- _WHAT TO PRODUCE_
Please rewrite the material starting at the line containing "Aires city label" and ending at the end of the material, requests included and unchanged. Rescale each answer coordinate by multiplying it by 2.25 and rounding to a whole number, with halves rounded up.

+++ MATERIAL FOR THE TASK +++

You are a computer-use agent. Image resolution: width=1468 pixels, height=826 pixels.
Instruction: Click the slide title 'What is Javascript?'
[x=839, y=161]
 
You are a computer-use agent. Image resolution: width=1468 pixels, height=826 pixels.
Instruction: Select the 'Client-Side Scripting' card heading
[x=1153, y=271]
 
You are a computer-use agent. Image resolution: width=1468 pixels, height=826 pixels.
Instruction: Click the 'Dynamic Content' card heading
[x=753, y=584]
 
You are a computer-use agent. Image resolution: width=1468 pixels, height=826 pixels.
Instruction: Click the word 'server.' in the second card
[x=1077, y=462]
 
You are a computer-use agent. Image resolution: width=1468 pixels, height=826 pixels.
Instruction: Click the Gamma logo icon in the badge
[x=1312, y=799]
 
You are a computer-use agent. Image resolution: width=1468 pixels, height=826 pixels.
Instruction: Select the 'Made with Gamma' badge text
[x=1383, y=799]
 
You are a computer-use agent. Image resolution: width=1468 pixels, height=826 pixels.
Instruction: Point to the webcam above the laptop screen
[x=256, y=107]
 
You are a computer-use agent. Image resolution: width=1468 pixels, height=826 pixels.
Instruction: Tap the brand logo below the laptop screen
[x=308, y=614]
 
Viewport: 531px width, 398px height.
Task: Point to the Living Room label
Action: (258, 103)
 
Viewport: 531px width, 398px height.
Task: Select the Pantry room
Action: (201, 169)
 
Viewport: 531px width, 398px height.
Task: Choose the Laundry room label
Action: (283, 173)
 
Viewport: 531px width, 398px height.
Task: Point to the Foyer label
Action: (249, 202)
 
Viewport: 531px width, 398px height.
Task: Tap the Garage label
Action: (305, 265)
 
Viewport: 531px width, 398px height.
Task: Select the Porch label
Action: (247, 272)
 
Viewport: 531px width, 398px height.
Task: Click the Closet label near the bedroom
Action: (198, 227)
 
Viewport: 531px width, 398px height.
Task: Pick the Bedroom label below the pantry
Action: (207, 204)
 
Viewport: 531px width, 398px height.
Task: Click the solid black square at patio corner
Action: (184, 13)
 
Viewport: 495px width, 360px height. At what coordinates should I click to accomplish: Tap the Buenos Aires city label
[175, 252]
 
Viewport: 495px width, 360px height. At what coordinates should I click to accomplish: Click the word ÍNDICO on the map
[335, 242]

+++

- _RESPONSE TO THIS TASK_
Viewport: 495px width, 360px height. At what coordinates should I click to accomplish: Tap the Buenos Aires city label
[394, 567]
 
Viewport: 495px width, 360px height. At what coordinates should I click to accomplish: Click the word ÍNDICO on the map
[754, 545]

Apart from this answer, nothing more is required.